───── Data provided ─────

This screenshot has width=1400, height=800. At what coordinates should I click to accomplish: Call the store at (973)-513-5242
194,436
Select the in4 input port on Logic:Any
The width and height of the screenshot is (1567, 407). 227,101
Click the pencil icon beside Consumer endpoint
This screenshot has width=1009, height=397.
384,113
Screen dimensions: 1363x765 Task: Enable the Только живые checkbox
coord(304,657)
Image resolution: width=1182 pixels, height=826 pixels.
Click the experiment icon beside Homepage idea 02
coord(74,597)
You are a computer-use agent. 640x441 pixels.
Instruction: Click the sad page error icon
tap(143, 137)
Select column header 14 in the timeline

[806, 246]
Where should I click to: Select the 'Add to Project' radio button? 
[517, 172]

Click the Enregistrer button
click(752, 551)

─────

▶ **What is required**:
Reproduce the data above in full. Leave nothing out.

▶ **Solution**:
This screenshot has width=1400, height=800. At what coordinates should I click to accomplish: Call the store at (973)-513-5242
194,436
Select the in4 input port on Logic:Any
The width and height of the screenshot is (1567, 407). 227,101
Click the pencil icon beside Consumer endpoint
This screenshot has width=1009, height=397.
384,113
Screen dimensions: 1363x765 Task: Enable the Только живые checkbox
coord(304,657)
Image resolution: width=1182 pixels, height=826 pixels.
Click the experiment icon beside Homepage idea 02
coord(74,597)
You are a computer-use agent. 640x441 pixels.
Instruction: Click the sad page error icon
tap(143, 137)
Select column header 14 in the timeline

[806, 246]
Where should I click to: Select the 'Add to Project' radio button? 
[517, 172]

Click the Enregistrer button
click(752, 551)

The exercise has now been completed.